● The records:
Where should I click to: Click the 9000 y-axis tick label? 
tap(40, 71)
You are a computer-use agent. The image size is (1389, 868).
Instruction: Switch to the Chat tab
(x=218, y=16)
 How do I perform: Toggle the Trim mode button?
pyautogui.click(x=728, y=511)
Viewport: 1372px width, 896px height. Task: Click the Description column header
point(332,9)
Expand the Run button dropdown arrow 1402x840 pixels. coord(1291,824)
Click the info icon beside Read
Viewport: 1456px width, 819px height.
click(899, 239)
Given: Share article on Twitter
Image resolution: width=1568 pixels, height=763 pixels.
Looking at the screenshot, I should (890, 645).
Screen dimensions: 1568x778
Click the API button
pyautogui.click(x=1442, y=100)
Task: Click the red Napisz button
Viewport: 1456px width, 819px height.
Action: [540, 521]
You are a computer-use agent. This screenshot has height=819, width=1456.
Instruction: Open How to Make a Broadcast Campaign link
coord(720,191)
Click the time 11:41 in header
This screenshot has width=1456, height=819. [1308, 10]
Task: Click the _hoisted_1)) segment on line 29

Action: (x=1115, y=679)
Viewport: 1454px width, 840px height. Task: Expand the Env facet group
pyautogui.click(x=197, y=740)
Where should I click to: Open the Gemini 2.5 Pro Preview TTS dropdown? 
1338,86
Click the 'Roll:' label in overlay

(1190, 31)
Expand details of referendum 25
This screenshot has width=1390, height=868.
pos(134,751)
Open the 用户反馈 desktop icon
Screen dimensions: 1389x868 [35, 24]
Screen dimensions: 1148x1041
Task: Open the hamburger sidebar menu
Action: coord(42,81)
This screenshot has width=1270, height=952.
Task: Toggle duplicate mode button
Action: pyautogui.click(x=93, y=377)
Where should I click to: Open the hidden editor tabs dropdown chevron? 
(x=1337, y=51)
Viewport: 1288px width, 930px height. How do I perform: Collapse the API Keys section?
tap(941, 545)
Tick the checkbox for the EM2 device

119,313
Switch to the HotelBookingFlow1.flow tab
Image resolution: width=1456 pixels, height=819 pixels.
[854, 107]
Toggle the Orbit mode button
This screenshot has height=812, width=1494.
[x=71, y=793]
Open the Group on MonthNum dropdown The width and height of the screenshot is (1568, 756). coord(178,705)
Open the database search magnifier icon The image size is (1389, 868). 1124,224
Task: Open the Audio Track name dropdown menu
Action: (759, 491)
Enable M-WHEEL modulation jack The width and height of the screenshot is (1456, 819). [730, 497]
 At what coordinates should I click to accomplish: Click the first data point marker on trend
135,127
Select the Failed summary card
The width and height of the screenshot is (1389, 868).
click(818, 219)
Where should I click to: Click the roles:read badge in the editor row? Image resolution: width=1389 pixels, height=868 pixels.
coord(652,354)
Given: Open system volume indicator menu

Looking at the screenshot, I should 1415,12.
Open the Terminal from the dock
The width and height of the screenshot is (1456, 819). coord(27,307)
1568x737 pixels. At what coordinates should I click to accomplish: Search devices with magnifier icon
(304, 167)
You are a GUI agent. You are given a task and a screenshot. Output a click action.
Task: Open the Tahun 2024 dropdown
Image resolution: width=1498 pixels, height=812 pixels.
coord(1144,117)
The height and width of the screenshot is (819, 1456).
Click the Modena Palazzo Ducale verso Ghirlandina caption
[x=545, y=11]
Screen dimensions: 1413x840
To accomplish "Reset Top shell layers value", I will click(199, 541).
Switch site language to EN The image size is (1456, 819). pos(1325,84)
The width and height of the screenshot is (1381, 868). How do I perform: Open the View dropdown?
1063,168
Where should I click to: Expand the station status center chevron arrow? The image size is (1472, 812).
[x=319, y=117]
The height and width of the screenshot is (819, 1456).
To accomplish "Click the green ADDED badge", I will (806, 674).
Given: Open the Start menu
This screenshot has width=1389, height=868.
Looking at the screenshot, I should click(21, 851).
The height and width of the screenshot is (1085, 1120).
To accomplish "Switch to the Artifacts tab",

● Exercise prompt: Show the lines above that have the word "will".

● Your response:
To accomplish "Reset Top shell layers value", I will click(199, 541).
To accomplish "Click the green ADDED badge", I will (806, 674).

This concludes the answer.